I am reading an essay published by Martin Niclaus from an old issue of New Left 
Review about the Grundrisse ("The Unknown Marx," March/April 1968), which was a 
kind of rough draft of Kapital, email me if you want the PDF of the whole thing:

> 
> 
> 
> Immediately after the completion of his critique of Hegel’s philosophy of
> law, in which he had concluded that the anatomy of society was not to be
> found in philosophy, Marx began to read the political economists. In this
> project he was preceded and no doubt also guided by the young Engels, who
> had published his Umrisse zu einer Kritik der Nationalökonomie in Marx’s
> and Ruge’s Deutsch-Französische Jahrbücher for the same year, 1844. Engels
> argued in this article that the development of the bourgeois economy for
> the last century, as well as the development of the economic theory which
> corresponded to it, could be summarized as one long, continuous, and
> increasingly outrageous affront to all fundamental principles of morality
> and decency, and that if a rationally ordered, moral economic system were
> not immediately installed, then a monstrous social revolution must and
> ought to occur shortly.
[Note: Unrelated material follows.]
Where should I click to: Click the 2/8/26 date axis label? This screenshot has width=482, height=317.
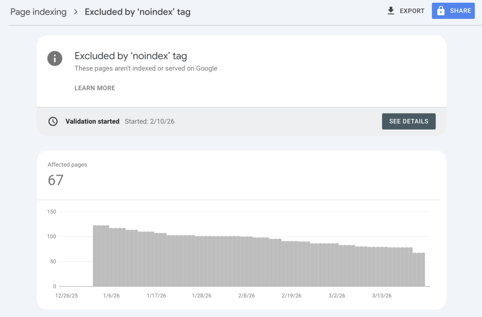click(246, 296)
The brunt of Engels’ attack was directed at what
> he considered the fundamental principle of the bourgeois economy, namely
> the institution of the market. All moral bonds in society have been
> overthrown by the conversion of human values into exchange-values; all
> ethical principles overthrown by the principles of competition; and all
> hitherto existing laws, even the laws which regulate the birth and death
> of human beings, have been usurped by the laws of supply and demand.
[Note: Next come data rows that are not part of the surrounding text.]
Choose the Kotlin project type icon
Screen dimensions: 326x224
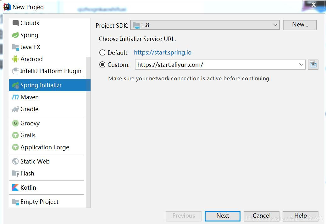pos(15,187)
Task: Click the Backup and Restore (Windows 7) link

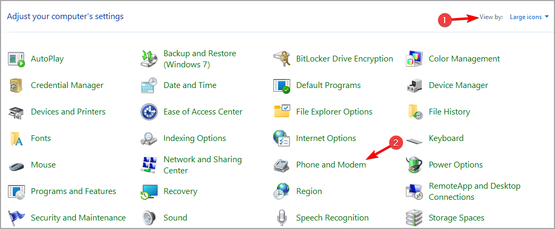Action: (x=200, y=59)
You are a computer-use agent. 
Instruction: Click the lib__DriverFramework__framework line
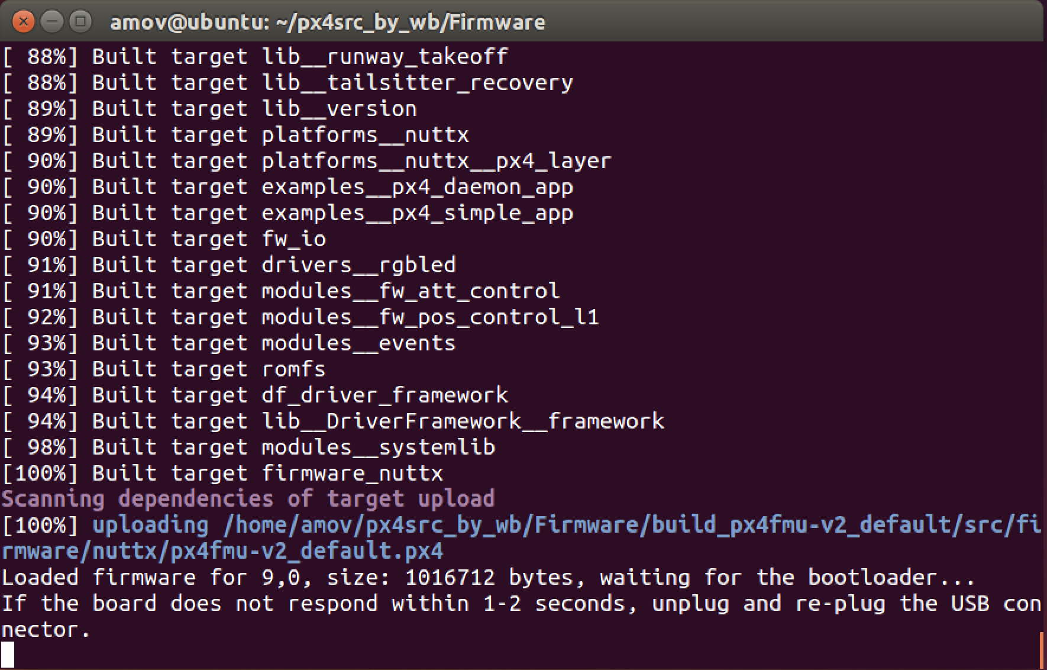click(x=333, y=421)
> Humanity itself has become a market commodity. (
> https://newleftreview-org.providence.idm.oclc.org/issues/i48/articles/martin-nicolaus-the-unknown-marx#note-10
> )
> 
> 
> 
> With one significant difference, this line of reasoning was taken up and
> developed by Marx throughout his economic writings from 1844 to 1849. The
> difference is that (as is plain from his 1844 Manuscripts ) Marx
> immediately rejected the one-sided moralism of Engels’ critique to replace
> it with a dialectical basis. He threw out the categorical imperatives
> which lurked beneath the surface of Engels’ paper. Competition and the
> market, he wrote, were not so much an affront to morality as rather a
> fragmentation and surrender of the developmental potentialities inherent
> in the human species. Within the society based on private property, the
> products of human labour belong not to the labourer for his own enjoyment;
> rather, they become the property of alien persons and are used by them to
> oppress him. The clearest symptom of this fact, Marx wrote, is that the
> labourer does not produce the things most useful to him, but instead the
> things which will fetch the highest exchange-value for their private
> owner. Thus the process of material creation becomes fractured into
> segments, and the product itself becomes fractured into use-value and
> exchange-value, of which the latter alone is important. ‘The consideration
> of division of labour and exchange is of the greatest interest, since they
> are the perceptible, alien ated expression of human activity and capacities
> . . . .’ In sum, from an entirely different philosophical starting-point,
> Marx arrived at the same critical perspective as Engels, namely that the
> crux of bourgeois society was to be found in competition, supply and
> demand, the market; that is, in its system of exchange.